Hirsch, who starting working in the mayor’s office in 2004 and later went on to work in performance management support for principals and teachers in the superintendent’s office, last week announced that she would run for Alderman at Large, making her the first challenger to enter this year’s aldermanic elections.
She tells Scout that her campaign will emphasize community-building—especially in terms of connecting Somerville’s diverse populations—by encouraging closeness in a social sense that reflects the physical closeness of living in such a densely populated urban center. She also plans to hone in on “good government,” taking a look at how policies and operations can help everyone from renting millennials to families to seniors and lifelong residents.
A key area of focus for Hirsch will be one of the most talked-about issues citywide: housing. “It’s front and center,” Hirsch says. “It’s the topic of every conversation at every dinner party.” She notes that while the city has made recent strides in this arena—including the groundbreaking 20 percent inclusionary housing bill that was approved last May—there’s room for improvement. For example, that ordinance only applies to new developments. People with kids, Hirsch notes, might not want or need a granite countertop with recessed lighting as much as they need a courtyard where their kids can play or to live within walking distance of a grocery store.

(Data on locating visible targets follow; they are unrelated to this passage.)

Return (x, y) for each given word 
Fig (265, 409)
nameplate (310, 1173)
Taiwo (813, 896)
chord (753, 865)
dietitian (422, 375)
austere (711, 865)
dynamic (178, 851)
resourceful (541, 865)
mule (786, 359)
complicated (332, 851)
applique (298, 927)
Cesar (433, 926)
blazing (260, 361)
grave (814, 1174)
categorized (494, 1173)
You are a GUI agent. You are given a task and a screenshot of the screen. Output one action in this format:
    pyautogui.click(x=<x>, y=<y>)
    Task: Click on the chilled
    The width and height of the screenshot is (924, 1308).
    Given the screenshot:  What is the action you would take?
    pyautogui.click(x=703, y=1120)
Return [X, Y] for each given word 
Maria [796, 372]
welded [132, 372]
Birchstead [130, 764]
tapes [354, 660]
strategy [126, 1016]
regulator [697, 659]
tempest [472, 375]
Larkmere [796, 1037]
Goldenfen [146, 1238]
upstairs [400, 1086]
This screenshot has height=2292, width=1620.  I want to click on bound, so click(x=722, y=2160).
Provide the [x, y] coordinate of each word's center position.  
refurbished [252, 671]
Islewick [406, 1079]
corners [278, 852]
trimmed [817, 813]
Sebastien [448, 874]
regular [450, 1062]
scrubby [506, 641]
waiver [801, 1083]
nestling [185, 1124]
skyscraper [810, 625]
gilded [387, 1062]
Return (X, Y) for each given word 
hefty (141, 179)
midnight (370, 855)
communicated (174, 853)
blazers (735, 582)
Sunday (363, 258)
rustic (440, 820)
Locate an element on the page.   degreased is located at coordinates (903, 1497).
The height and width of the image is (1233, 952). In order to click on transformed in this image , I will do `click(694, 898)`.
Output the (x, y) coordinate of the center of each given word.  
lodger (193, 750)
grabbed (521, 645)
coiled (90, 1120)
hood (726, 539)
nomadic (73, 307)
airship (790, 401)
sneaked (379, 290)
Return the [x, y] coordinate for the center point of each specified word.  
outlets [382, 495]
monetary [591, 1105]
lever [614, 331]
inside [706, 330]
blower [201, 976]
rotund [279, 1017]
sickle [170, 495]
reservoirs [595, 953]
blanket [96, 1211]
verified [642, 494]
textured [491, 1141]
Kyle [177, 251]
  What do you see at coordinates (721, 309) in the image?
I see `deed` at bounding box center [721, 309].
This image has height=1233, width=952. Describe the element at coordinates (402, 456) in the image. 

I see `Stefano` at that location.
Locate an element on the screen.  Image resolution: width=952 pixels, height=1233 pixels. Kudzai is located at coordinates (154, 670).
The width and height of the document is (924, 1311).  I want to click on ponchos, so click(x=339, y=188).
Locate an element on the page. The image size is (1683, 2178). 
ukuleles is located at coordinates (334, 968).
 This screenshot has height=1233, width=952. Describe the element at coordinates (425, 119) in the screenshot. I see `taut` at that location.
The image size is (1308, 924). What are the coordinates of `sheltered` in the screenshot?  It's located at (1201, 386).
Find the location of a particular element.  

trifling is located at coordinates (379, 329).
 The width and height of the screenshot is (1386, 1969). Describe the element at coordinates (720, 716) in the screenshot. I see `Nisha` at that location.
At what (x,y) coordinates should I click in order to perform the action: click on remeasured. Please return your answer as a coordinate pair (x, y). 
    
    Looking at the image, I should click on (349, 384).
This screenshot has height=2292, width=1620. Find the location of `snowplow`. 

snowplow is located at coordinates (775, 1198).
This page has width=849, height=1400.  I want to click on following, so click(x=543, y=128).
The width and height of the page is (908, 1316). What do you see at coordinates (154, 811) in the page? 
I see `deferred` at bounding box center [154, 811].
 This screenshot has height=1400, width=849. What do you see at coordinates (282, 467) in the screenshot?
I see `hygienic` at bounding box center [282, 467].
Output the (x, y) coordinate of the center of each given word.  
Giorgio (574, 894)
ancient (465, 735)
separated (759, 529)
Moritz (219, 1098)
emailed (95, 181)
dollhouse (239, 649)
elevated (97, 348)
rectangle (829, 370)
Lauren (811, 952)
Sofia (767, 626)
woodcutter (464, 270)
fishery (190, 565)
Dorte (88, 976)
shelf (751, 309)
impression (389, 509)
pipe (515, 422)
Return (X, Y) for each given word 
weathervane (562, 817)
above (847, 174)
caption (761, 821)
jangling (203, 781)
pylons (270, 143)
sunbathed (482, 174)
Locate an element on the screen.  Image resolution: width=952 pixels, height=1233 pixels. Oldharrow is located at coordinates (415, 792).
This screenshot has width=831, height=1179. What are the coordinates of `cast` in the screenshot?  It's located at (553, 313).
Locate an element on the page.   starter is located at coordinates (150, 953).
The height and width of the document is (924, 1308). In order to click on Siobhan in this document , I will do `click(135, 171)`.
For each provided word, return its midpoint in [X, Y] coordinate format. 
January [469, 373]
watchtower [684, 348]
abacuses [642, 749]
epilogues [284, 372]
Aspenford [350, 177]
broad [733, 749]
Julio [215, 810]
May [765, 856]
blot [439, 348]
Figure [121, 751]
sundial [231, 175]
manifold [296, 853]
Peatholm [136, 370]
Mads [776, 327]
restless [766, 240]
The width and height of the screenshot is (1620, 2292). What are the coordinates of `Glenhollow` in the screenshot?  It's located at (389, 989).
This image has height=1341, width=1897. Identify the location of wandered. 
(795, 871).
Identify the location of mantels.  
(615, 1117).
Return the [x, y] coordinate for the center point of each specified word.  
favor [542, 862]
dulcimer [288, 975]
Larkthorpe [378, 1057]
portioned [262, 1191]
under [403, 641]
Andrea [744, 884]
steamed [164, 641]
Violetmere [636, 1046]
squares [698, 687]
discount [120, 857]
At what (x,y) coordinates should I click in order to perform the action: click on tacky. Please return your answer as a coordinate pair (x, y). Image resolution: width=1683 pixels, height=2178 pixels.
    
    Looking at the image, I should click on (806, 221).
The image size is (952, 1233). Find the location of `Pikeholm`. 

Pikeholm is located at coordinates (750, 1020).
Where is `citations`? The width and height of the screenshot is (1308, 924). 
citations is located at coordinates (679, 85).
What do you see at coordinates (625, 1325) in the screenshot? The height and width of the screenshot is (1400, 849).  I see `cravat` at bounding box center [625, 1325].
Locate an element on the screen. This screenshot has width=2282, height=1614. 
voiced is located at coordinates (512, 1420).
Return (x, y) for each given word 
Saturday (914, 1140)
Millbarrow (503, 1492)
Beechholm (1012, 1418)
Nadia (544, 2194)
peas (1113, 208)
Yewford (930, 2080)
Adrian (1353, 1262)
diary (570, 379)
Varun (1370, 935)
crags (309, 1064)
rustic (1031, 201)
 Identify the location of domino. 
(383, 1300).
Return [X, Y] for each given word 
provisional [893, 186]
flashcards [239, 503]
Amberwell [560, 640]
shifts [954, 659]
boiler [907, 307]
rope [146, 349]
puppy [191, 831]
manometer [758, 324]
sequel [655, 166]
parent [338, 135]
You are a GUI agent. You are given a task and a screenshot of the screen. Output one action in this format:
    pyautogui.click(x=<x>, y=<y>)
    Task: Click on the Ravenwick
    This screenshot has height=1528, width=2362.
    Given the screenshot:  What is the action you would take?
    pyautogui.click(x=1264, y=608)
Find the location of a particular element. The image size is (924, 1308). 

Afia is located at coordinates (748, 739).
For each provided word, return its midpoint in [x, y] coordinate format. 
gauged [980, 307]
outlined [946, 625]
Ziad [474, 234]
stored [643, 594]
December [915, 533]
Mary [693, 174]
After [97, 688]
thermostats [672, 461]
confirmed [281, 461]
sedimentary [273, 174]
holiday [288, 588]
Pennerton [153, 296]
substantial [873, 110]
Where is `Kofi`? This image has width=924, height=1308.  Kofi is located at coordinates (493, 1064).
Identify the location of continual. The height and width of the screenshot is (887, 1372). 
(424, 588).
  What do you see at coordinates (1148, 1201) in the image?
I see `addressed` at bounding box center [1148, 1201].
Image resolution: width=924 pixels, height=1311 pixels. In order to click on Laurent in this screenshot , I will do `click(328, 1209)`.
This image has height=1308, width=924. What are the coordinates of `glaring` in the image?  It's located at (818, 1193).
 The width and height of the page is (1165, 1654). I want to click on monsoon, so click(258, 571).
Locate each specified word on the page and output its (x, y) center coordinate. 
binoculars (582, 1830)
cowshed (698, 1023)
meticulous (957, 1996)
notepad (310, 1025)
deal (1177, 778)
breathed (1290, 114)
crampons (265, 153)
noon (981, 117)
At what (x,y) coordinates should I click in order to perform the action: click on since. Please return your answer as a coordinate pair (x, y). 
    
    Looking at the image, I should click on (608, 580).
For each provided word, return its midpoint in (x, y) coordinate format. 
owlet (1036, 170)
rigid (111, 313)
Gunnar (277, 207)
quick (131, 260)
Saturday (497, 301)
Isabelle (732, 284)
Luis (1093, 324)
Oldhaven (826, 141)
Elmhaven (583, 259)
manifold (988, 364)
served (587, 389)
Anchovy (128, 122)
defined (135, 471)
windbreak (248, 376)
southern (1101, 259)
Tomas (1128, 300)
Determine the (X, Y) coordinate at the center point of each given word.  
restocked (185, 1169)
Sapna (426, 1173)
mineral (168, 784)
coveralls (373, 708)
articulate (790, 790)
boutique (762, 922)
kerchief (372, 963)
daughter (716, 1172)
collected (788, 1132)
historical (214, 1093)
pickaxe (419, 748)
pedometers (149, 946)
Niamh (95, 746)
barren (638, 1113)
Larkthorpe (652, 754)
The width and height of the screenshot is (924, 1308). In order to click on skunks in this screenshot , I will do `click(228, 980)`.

She adds that for families who make less than $95,000 a year, there’s currently not one affordable unit on the market in Somerville.
Hirsch says she’s willing to explore a range of options and creative win-win solutions in addressing the city’s housing woes, and would consider implementing programs like transfer taxes, where a portion of money from the sale of a building or unit would be used to build affordable housing or to purchase open space. In addition, she’s intrigued by a recommendation from Somerville’s Sustainable Neighborhoods Working Group that would create a right of first refusal program that gives current tenants the option to purchase a property at a fair market rate should their landlord decide to sell.
“For middle class residents, it would give them an advantage over investors, who will always win out in a bidding war,” Hirsch explains.
Either of these programs would be unprecedented in this region, but Hirsch says no idea, however simple or outlandish, can be off the table in these discussions, especially when it comes to reducing the household burden for Somerville’s families. As a result of her work with city schools, Hirsch knows that 67 percent of students come from families whose households make $50,000 or less annually. “How do you, across different categories of household expenses—food, transportation, recreation, healthcare—how do you relieve some of the burden or help households increase their income?” she asks.
Supporting families will be a key issue for Hirsch overall; she wants to build up the area’s youth-serving infrastructure, from recreational fields to community theater.
In doing so, Hirsch will emphasize the use of publicly available data, with which she’s familiar as one of the people who started SomerStat—the mayor’s office program that uses data to drive innovation and better city services—and later ResiStat. In an effort to address transportation issues and improving pedestrian and cyclist safety, she’d also like to someday access private data from the MBTA or apps like Uber and Waze.
“The main point of the work is trying to use all available evidence to help decision makers make the best decisions, including the most difficult ones: spending decisions.”
Finally, Hirsch says she’d like to introduce new interactive online tools. She has an idea for a program that could help a two-car family calculate the money they’d save, the length of time they’d add to their commute, their environmental impact and more should they eliminate one of their cars. She sees this as another way to learn about the people in the city—are people reluctant to give up their vehicle because they live in Winter Hill and don’t have easy access to a grocery store? Because they need to get to travel soccer games?—and find ways to address those gaps by expanding intra-school sports or increasing food access.
Hirsch will kick off her campaign with an event at PA’s Lounge on January 25, where people will experience her focus on community-building firsthand. Those who attend the event will get a drink ticket with a twist—in order to redeem it, everyone is required to talk to a stranger and learn their top concerns for Somerville. Hirsch hopes to hear from experts and neighbors alike to find out where the needs are, at PA’s Lounge and beyond.
“I want to really ask people, ‘What are you worried about, and how do we solve it?'” Hirsch asks. “And what would it take for you to be part of the solution?”
“All of us are experts on what it’s like to live here in the city,” she adds.